● Source text
The Railway Stories are a series of audio adaptations of The Railway Series books by the Rev. W Awdry and his son Christopher.

Nearly all of the 42 books in the series have been recorded by one of five different narrators: Johnny Morris, William Rushton, Ted Robbins, Michael Angelis, and even the Rev. W. Awdry himself.

Rev. W. Awdry recordings

The first known audio adaptation was a 7" (33⅓rpm) EP narrated by the Rev. W. Awdry himself (see photo), with "background effects taken from real engines".

This record, released in 1957 by Chiltern Records of Princes Risborough, contained two stories – Edward's Day Out and Edward and Gordon – from the first book in the Railway Series: The Three Railway Engines.

Johnny Morris recordings (Delysé)
The first widely available recordings were narrated by Johnny Morris and released in the early 1960s by the Delysé Recording Company.  Each 7" (45rpm) vinyl record contained two stories, taken from the first eleven books of The Railway Series.  The recordings were released in mono.

The front of the record sleeve showed an original illustration from the story in the original book.  While on the back, there was a list of the other recordings in "The Railway Engine Series" [sic], together with an introduction from the Rev. W. Awdry:

The label on the record was also quite distinctive, showing a smiling red engine on a blue/white background. The label was carefully designed so that the record player spindle fitted through the engine's 'nose'!  No attempt had been made to make the engine look like one of those from the stories.

● Problem to solve
In the Railway Stories text, copy the part that begins with "The Railway Stories" and ends with "W. Awdry himself.", replacing "narrators" with "readers". The records have nothing to do with the text.

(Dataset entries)
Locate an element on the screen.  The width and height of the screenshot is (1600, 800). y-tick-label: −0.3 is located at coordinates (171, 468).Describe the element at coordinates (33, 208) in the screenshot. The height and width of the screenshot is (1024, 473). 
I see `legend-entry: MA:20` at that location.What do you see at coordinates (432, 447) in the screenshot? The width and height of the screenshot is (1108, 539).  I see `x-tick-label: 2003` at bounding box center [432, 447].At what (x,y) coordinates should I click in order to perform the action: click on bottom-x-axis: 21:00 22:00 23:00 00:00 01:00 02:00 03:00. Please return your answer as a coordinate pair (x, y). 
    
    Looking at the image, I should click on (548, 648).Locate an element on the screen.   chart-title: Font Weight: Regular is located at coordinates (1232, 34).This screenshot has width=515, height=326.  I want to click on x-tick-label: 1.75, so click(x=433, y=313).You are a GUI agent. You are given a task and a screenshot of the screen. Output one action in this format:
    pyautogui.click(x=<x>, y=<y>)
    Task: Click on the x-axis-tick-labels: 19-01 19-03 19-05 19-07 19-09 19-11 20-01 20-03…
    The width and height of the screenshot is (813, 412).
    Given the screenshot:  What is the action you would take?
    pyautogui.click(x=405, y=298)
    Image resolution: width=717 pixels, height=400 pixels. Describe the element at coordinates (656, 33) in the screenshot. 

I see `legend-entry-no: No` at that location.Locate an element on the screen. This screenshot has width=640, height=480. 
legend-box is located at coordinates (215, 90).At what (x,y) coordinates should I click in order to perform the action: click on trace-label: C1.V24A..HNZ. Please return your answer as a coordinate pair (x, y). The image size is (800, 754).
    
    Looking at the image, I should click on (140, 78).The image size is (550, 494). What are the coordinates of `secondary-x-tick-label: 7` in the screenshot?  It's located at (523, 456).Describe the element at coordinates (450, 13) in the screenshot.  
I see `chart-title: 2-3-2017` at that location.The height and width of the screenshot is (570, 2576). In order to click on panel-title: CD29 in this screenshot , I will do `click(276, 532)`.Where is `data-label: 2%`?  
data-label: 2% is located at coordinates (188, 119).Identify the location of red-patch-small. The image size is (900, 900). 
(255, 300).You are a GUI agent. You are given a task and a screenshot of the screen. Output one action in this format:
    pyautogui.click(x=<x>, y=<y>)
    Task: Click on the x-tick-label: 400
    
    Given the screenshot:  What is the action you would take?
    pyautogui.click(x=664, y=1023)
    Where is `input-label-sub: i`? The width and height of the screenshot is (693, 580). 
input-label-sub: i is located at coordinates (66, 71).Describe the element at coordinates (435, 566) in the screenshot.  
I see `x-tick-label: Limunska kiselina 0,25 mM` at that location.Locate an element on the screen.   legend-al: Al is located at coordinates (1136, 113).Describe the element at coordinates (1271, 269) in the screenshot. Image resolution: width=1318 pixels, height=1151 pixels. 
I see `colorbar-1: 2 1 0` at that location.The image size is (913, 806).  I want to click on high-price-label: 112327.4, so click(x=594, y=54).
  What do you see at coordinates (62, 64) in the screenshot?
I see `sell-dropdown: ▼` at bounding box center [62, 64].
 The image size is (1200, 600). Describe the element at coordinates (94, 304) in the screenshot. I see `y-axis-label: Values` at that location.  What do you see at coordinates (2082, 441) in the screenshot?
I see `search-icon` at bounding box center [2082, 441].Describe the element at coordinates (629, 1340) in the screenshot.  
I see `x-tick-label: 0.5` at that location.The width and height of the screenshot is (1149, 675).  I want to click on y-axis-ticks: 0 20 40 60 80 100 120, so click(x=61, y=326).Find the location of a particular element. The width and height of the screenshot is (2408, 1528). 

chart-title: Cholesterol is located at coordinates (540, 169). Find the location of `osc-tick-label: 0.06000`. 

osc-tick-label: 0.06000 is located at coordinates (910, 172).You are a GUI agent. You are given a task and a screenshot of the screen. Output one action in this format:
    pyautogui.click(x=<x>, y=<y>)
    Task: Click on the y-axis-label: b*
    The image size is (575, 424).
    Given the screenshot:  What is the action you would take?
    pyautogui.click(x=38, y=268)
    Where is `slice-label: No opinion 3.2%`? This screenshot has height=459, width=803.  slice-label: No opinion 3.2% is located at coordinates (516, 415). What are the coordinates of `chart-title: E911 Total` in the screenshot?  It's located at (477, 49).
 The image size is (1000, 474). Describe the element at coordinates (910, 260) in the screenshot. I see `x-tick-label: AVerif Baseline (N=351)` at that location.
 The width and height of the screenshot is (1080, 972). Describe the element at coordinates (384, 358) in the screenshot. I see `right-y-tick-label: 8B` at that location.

● Problem solution
The Railway Stories are a series of audio adaptations of The Railway Series books by the Rev. W Awdry and his son Christopher.

Nearly all of the 42 books in the series have been recorded by one of five different readers: Johnny Morris, William Rushton, Ted Robbins, Michael Angelis, and even the Rev. W. Awdry himself.